* What you will do:
1) Sum up the passage about the occupy movement in two sentences.
2) In the passage about the occupy movement, what does the writer compare the movement to?
3) Turn the paragraph of the passage about the occupy movement that begins "The absence of a single agenda" into a short bulleted list that keeps its main points.

* Quoted passage:
###
I am a great fan of the occupy movement. I love it. I particularity like the way the great diversity of opinion and lack of coherent, single issue, manifesto leader led style confounds and confuses the vested interest groups that are unnerved by it. It is like a group expression of teenage rebellion, that hormone driven maelstrom of pooled discomforts that grump and grumble as a rumble of scowls that hates ….. well …. stuff! Its not a single issue thing its juts a groundswell of discontent at more or less everything and that its not fair and it all being stacked against you while everyone else parties.

The absence of a single agenda and specific manifesto means that the usual defence tactics of the vested interst groups – the 1% - cant directly challenge and unpick it so it confuses them. Yiou can almost see th frowns and thoughts of “How can this be? Our usual media management techniques of vacuous words and supposedly rational argument about this is the best and only way – dont work.” Here we have the 99% saying we the majority state the systems broke. You the 1% with the levers to change it must change it even if its harms your privileged position. Physician heal yourself or else.
###
* Given information:
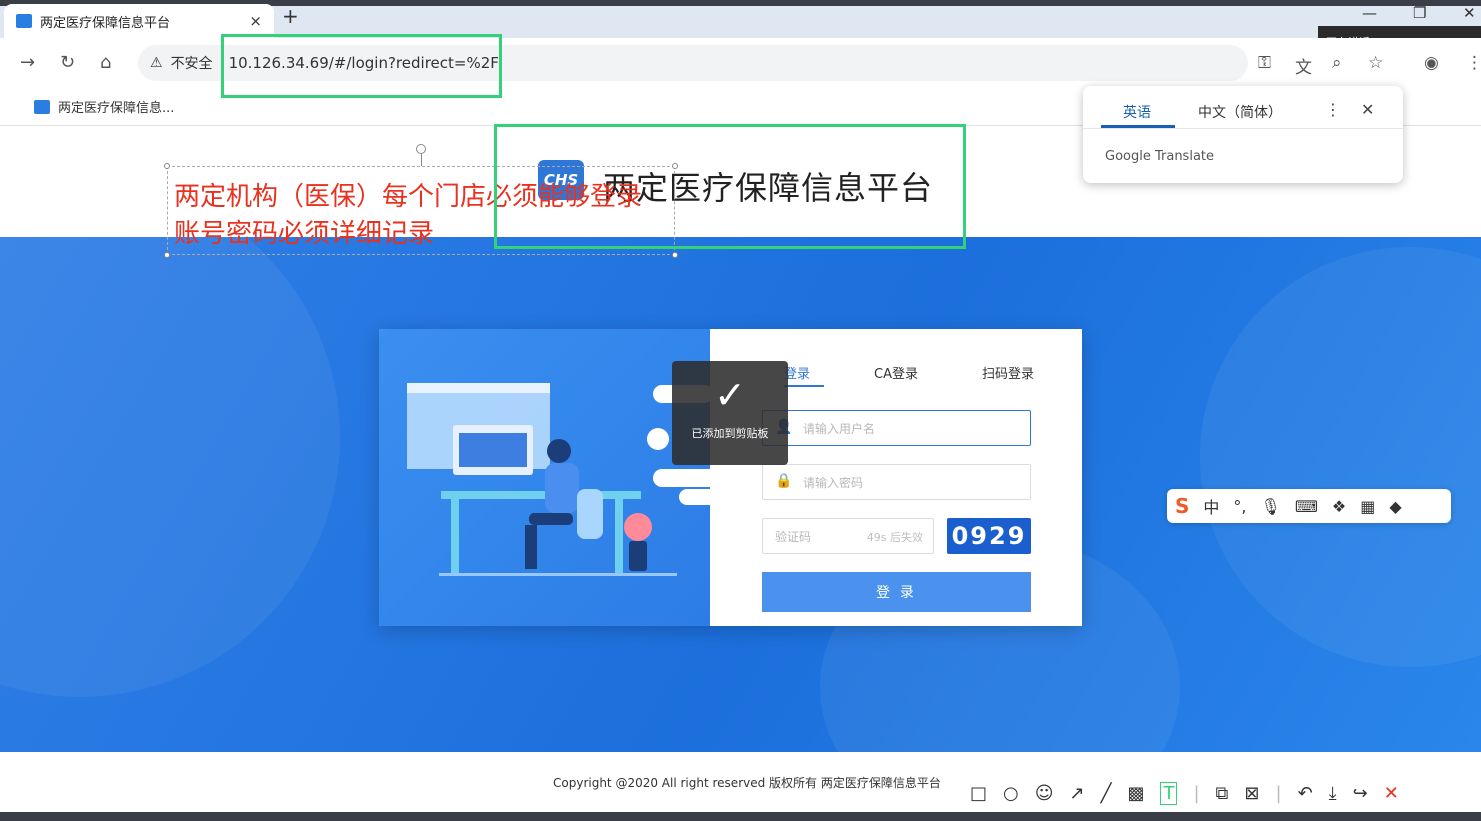 The height and width of the screenshot is (821, 1481). What do you see at coordinates (894, 538) in the screenshot?
I see `captcha-timer: 49s 后失效` at bounding box center [894, 538].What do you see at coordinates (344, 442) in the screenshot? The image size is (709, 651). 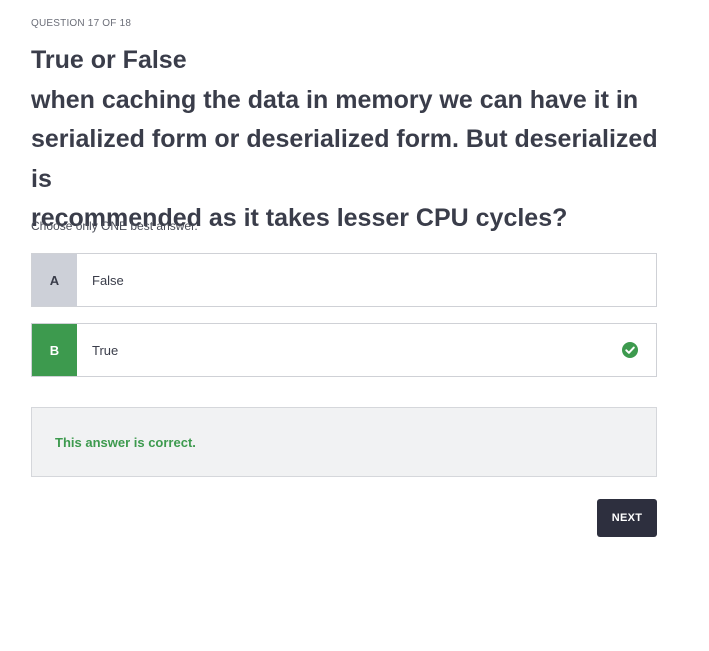 I see `feedback-panel: This answer is correct.` at bounding box center [344, 442].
###
* Answers for each item:
1) The writer is a big fan of the occupy movement and likes how its wide range of opinions and lack of a single issue, manifesto or leader confuses the vested interest groups it unnerves. With no single agenda, the 1% can't use their usual tactics against it, and the 99% are telling them the system is broken and they must change it even if that harms their privileged position.

2) A group expression of teenage rebellion.

3)
- The movement has no single agenda or specific manifesto, so the vested interest groups (the 1%) can't directly challenge and pick it apart, and this confuses them.
- Their usual media management techniques no longer work. These rely on empty words and arguments that this is the best and only way.
- The 99%, the majority, are saying the system is broken.
- They tell the 1%, who hold the levers, to change it even if it harms their privileged position: "Physician heal yourself or else."